# START OF Data to process

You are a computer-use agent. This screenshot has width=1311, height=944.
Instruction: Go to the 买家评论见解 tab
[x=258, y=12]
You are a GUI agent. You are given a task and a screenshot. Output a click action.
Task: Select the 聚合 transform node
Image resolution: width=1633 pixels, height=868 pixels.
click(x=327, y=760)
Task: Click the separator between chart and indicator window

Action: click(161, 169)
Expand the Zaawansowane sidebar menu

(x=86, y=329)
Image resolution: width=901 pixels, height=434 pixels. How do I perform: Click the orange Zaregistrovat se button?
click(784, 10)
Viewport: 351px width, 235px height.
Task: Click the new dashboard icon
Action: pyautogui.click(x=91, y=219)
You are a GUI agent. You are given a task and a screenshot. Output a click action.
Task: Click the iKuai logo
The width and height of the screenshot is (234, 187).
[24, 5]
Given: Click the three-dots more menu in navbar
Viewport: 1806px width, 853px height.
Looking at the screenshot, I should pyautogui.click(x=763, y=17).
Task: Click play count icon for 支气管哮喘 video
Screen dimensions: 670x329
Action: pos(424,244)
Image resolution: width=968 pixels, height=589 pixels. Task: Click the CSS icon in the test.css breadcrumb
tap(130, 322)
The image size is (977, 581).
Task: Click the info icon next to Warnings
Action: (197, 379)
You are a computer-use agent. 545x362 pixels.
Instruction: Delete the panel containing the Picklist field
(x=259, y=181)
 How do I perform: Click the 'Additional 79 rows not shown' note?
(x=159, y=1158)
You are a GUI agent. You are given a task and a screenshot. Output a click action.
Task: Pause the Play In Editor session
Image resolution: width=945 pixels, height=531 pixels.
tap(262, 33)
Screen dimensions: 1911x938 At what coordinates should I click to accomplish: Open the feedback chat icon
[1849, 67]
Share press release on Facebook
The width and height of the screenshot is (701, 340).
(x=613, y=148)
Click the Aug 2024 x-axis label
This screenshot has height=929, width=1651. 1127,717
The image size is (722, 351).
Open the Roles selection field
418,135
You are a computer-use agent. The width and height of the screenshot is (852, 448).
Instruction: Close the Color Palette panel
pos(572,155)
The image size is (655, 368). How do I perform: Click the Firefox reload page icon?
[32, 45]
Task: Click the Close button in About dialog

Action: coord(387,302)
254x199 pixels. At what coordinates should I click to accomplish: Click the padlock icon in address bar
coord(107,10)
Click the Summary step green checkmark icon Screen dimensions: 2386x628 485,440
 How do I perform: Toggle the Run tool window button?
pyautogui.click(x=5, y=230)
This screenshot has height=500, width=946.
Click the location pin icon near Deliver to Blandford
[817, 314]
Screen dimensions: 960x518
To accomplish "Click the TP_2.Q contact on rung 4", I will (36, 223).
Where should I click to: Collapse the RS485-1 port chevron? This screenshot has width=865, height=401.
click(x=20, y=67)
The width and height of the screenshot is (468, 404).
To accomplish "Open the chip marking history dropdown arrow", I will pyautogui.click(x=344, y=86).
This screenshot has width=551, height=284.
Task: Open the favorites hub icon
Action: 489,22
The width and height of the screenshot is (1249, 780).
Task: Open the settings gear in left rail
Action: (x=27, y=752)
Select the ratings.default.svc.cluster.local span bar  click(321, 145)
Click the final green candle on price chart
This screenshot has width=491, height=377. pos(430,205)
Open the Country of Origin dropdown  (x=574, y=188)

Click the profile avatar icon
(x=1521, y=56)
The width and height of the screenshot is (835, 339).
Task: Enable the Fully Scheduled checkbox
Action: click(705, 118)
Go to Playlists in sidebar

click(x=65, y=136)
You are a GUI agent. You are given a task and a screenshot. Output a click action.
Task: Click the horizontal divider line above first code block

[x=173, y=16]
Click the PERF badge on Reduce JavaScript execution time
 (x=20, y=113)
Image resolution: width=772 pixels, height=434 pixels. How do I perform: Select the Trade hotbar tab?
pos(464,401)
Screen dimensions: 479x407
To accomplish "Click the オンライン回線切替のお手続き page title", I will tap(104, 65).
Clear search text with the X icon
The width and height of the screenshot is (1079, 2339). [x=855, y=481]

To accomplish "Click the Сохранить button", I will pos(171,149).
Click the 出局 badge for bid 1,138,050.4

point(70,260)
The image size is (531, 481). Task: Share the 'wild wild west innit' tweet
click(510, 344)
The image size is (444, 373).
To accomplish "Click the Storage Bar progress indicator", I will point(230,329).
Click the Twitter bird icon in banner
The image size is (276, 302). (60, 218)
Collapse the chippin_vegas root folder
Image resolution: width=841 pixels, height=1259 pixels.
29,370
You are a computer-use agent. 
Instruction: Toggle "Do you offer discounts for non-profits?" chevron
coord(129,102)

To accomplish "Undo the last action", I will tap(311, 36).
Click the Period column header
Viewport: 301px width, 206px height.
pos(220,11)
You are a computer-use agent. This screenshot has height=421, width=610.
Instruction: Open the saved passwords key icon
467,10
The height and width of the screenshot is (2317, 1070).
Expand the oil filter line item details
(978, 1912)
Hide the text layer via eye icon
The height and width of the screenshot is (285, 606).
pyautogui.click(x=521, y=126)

# END OF Data to process

**Task description**
Swap "GUI agent" for "desktop agent" everywhere in the items above, leaving everything else unchanged.

**Response for this exercise**
You are a computer-use agent. This screenshot has width=1311, height=944.
Instruction: Go to the 买家评论见解 tab
[x=258, y=12]
You are a desktop agent. You are given a task and a screenshot. Output a click action.
Task: Select the 聚合 transform node
Image resolution: width=1633 pixels, height=868 pixels.
click(x=327, y=760)
Task: Click the separator between chart and indicator window

Action: click(161, 169)
Expand the Zaawansowane sidebar menu

(x=86, y=329)
Image resolution: width=901 pixels, height=434 pixels. How do I perform: Click the orange Zaregistrovat se button?
click(784, 10)
Viewport: 351px width, 235px height.
Task: Click the new dashboard icon
Action: pyautogui.click(x=91, y=219)
You are a desktop agent. You are given a task and a screenshot. Output a click action.
Task: Click the iKuai logo
The width and height of the screenshot is (234, 187).
[24, 5]
Given: Click the three-dots more menu in navbar
Viewport: 1806px width, 853px height.
Looking at the screenshot, I should pyautogui.click(x=763, y=17).
Task: Click play count icon for 支气管哮喘 video
Screen dimensions: 670x329
Action: pos(424,244)
Image resolution: width=968 pixels, height=589 pixels. Task: Click the CSS icon in the test.css breadcrumb
tap(130, 322)
The image size is (977, 581).
Task: Click the info icon next to Warnings
Action: (197, 379)
You are a computer-use agent. 545x362 pixels.
Instruction: Delete the panel containing the Picklist field
(x=259, y=181)
 How do I perform: Click the 'Additional 79 rows not shown' note?
(x=159, y=1158)
You are a desktop agent. You are given a task and a screenshot. Output a click action.
Task: Pause the Play In Editor session
Image resolution: width=945 pixels, height=531 pixels.
tap(262, 33)
Screen dimensions: 1911x938 At what coordinates should I click to accomplish: Open the feedback chat icon
[1849, 67]
Share press release on Facebook
The width and height of the screenshot is (701, 340).
(x=613, y=148)
Click the Aug 2024 x-axis label
This screenshot has height=929, width=1651. 1127,717
The image size is (722, 351).
Open the Roles selection field
418,135
You are a computer-use agent. The width and height of the screenshot is (852, 448).
Instruction: Close the Color Palette panel
pos(572,155)
The image size is (655, 368). How do I perform: Click the Firefox reload page icon?
[32, 45]
Task: Click the Close button in About dialog

Action: coord(387,302)
254x199 pixels. At what coordinates should I click to accomplish: Click the padlock icon in address bar
coord(107,10)
Click the Summary step green checkmark icon Screen dimensions: 2386x628 485,440
 How do I perform: Toggle the Run tool window button?
pyautogui.click(x=5, y=230)
This screenshot has height=500, width=946.
Click the location pin icon near Deliver to Blandford
[817, 314]
Screen dimensions: 960x518
To accomplish "Click the TP_2.Q contact on rung 4", I will (36, 223).
Where should I click to: Collapse the RS485-1 port chevron? This screenshot has width=865, height=401.
click(x=20, y=67)
The width and height of the screenshot is (468, 404).
To accomplish "Open the chip marking history dropdown arrow", I will pyautogui.click(x=344, y=86).
This screenshot has width=551, height=284.
Task: Open the favorites hub icon
Action: 489,22
The width and height of the screenshot is (1249, 780).
Task: Open the settings gear in left rail
Action: (x=27, y=752)
Select the ratings.default.svc.cluster.local span bar  click(321, 145)
Click the final green candle on price chart
This screenshot has width=491, height=377. pos(430,205)
Open the Country of Origin dropdown  (x=574, y=188)

Click the profile avatar icon
(x=1521, y=56)
The width and height of the screenshot is (835, 339).
Task: Enable the Fully Scheduled checkbox
Action: click(705, 118)
Go to Playlists in sidebar

click(x=65, y=136)
You are a desktop agent. You are given a task and a screenshot. Output a click action.
Task: Click the horizontal divider line above first code block

[x=173, y=16]
Click the PERF badge on Reduce JavaScript execution time
 (x=20, y=113)
Image resolution: width=772 pixels, height=434 pixels. How do I perform: Select the Trade hotbar tab?
pos(464,401)
Screen dimensions: 479x407
To accomplish "Click the オンライン回線切替のお手続き page title", I will tap(104, 65).
Clear search text with the X icon
The width and height of the screenshot is (1079, 2339). [x=855, y=481]

To accomplish "Click the Сохранить button", I will pos(171,149).
Click the 出局 badge for bid 1,138,050.4

point(70,260)
The image size is (531, 481). Task: Share the 'wild wild west innit' tweet
click(510, 344)
The image size is (444, 373).
To accomplish "Click the Storage Bar progress indicator", I will point(230,329).
Click the Twitter bird icon in banner
The image size is (276, 302). (60, 218)
Collapse the chippin_vegas root folder
Image resolution: width=841 pixels, height=1259 pixels.
29,370
You are a computer-use agent. 
Instruction: Toggle "Do you offer discounts for non-profits?" chevron
coord(129,102)

To accomplish "Undo the last action", I will tap(311, 36).
Click the Period column header
Viewport: 301px width, 206px height.
pos(220,11)
You are a computer-use agent. This screenshot has height=421, width=610.
Instruction: Open the saved passwords key icon
467,10
The height and width of the screenshot is (2317, 1070).
Expand the oil filter line item details
(978, 1912)
Hide the text layer via eye icon
The height and width of the screenshot is (285, 606).
pyautogui.click(x=521, y=126)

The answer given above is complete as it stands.